• _WORK INSTRUCTION_
Search the data for the string "computer" and copy each line in which it appears.
<<<<
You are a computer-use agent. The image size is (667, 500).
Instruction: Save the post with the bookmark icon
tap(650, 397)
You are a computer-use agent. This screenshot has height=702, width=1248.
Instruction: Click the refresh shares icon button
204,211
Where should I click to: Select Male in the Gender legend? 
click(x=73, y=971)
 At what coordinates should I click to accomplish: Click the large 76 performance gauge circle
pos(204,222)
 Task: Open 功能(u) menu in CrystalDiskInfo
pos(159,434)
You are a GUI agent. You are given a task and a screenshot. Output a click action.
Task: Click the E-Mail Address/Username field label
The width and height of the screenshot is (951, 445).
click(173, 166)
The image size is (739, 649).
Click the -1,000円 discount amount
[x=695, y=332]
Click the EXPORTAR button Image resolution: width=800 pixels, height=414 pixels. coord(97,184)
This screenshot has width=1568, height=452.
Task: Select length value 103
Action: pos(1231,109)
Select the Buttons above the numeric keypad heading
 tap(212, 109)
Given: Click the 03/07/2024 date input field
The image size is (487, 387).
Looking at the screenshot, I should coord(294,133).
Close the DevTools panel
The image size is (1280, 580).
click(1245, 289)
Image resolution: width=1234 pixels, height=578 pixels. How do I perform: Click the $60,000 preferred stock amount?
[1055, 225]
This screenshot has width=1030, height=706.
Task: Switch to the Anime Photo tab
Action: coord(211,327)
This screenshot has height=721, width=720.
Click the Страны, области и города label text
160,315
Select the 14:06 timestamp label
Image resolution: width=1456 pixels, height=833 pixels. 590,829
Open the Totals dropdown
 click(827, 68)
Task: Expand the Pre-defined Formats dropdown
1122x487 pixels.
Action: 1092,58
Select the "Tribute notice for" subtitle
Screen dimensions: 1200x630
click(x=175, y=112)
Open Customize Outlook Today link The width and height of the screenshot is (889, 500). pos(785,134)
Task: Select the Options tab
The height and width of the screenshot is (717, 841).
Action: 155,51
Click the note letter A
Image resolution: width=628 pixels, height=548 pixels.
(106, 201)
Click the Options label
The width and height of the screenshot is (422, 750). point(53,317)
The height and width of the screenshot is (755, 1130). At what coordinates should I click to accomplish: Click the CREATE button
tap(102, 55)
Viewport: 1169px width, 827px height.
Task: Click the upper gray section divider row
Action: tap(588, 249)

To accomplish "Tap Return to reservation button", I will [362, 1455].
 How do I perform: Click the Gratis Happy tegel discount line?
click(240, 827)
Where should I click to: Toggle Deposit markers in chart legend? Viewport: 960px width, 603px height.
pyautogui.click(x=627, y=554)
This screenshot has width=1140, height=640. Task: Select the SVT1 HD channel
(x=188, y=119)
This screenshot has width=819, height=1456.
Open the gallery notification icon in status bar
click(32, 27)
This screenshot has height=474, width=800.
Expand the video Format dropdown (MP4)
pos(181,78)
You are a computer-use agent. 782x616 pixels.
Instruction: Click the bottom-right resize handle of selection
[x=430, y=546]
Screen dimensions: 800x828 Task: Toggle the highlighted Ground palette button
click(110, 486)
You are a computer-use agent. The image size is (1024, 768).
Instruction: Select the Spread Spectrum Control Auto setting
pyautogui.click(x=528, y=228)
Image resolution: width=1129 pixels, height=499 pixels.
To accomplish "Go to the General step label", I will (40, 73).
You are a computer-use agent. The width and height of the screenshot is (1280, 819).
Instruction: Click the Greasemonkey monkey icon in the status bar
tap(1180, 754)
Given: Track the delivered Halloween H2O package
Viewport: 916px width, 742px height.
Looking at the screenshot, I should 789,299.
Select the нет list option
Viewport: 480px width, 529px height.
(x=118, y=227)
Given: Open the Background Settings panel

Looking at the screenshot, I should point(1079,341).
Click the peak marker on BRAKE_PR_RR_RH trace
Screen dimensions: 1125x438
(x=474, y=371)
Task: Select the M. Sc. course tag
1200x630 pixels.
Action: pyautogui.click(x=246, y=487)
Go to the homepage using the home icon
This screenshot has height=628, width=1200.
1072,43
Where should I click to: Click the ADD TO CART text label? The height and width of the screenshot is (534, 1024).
>>>>
• _TASK RESULT_
You are a computer-use agent. The image size is (667, 500).
You are a computer-use agent. This screenshot has height=702, width=1248.
You are a computer-use agent. 782x616 pixels.
You are a computer-use agent. The image size is (1024, 768).
You are a computer-use agent. The width and height of the screenshot is (1280, 819).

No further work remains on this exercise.